La plupart des gens ont au moins un rhume chaque hiver. Moi, non (je ne me plains pas! Pas du tout!). Ce que j’attrape chaque hiver, moi, c’est plutôt une… cataloguite. Aigüe. Suraigüe. Les catalogues de semences arrivent avant Noël (pas fous, hein) et continuent d’arriver ensuite, et moi je manque de me noyer dans la salive que je produis involontairement devant tant de couleurs, de formes, de… ah. Que. C’est. Beau! En plus il fait gris et blanc dehors (c’est mieux que gris-blanc-brun), alors…! Ouin, bon. Ça se soigne, une cataloguite. Ou du moins, ça se gère! Là je suis dans la phase de déni, qui précède l’arrivée des catalogues. C’est la phase où je me dis Bah cette année, rien, je n’ai besoin de rien. Et pendant que dure cette phase-là, je me crois. (Mais [évidemment!] cette année, c’est vrai, vous savez. Pas comme les précédentes…)

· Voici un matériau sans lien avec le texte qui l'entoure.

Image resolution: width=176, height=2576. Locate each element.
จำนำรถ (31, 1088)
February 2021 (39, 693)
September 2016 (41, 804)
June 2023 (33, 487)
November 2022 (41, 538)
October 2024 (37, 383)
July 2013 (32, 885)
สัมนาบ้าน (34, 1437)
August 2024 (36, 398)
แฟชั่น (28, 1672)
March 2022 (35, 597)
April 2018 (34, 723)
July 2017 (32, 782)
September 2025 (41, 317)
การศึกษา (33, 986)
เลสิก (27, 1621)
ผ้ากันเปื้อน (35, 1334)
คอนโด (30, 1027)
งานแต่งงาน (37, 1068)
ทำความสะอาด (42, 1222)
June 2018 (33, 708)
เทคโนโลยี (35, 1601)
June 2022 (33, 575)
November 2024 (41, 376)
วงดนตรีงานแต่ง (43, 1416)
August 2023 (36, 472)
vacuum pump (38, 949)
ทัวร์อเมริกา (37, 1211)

Bon. Pour le moment, voici la saponaire rose, ou saponaire de Montpellier (Saponaria ocymoides, rock soapwort). Elle est magnifique sur mes photos, mais ce sont des photos de 2017, année du semis (transplanté, comme vous le voyez). Cette année elle a pâti, ma jolie, et elle aura besoin d’aide pour revenir l’an prochain, je crois (trop à l’étroit, peut-être). Car elle est vivace. Et voilà la forme que ma cataloguite avait prise en 2017: c’était une cataloguite… vivace.
Ma cataloguite annuelle (mais parfois vivace, si vous me suivez) a le don de se jumeler à une autre affliction: l’amnésie hivernale. Quand le terrain est couvert de tant de neige qu’on ne voit plus les tuteurs laissés en place, je me mets à avoir des lubies. Je m’imagine, dans un espace-temps nébuleux (vous savez, avec un peu de brume dans chaque coin, histoire de créer un effet de vignette vieillot?), ni passé ni futur, en longue robe fleurie, semant à la volée des graines quasi magiques en dansant, mes pieds frôlant à peine la verte prairie… et c’est LÀ que je clique pour passer à la caisse avec mes semences. En pleine amnésie, oubliant com-plè-te-ment que chez nous, la «saison» des semis, le moment entre la fonte de la neige et le début des grandes chaleurs avec arrivée massive de mouches et de maringouins, ça dure… environ 45 secondes. Bon j’exagère: 45 minutes, au moins.
Quand je lis, en hiver, dès que le sol peut se travailler, je me vois bien habillée, les mains dans un sol meuble et frais. La réalité c’est qu’au moment où le sol devrait pouvoir être travaillé, eh bien… le pied de neige par-dessus est pas d’accord du tout. Bref la saponaire? Dans mon délire (revoyez la robe longue qui volette au vent, tralali tralala), je me voyais (le ridicule ne tue pas) l’utiliser en passant, comme ça, après une séance de désherbage. J’allais tout simplement me mouiller les mains et me les frotter de saponaire (vraiment, là, elle savonne! ça au moins c’est pas du délire!), enlevant délicatement les résidus de mon labeur (tralaleur!).
Revenons à la réalité, puisqu’il le faut parfois. J’ai planté ma belle saponaire, je l’ai admirée, je l’ai divisée (et ma chatte a tué mon beau pot qui reprenait en grand), et je n’y ai plus retouché. Voir que je vais me laver les mains en plein jardin! De un, y a pas de point d’eau là. De deux, quand je passe à côté de ma saponaire, j’ai les bras pleins de récoltes ou de vêtements (mes enfants pensent que le gazon à côté de la piscine est magique: ils n’ont qu’à y laisser des tas de vêtements pour les retrouver pliés et lavés quatre jours plus tard…). La saponaire, je lui dit salut en passant, et… je passe!
N’empêche qu’elle est vraiment jolie, avec ses petites fleurs, et que j’espère la multiplier l’an prochain. Elle tapisserait une rocaille (je n’en ai pas), alors je vais la laisser s’éparpiller en couvre-sol, je crois. (Et cesser de me faire des illusions? Là, c’est beaucoup demander à une pauvre femme atteinte de cataloguite récurrente!)
Tu m’as fait rire là! On a des rêveries semblables, il semblerait…
Des fois j’oublie que je suis drôle. (D’autres fois je le suis pas, mais bon hein tsé. Et d’autres fois encore, ça sort tout croche.)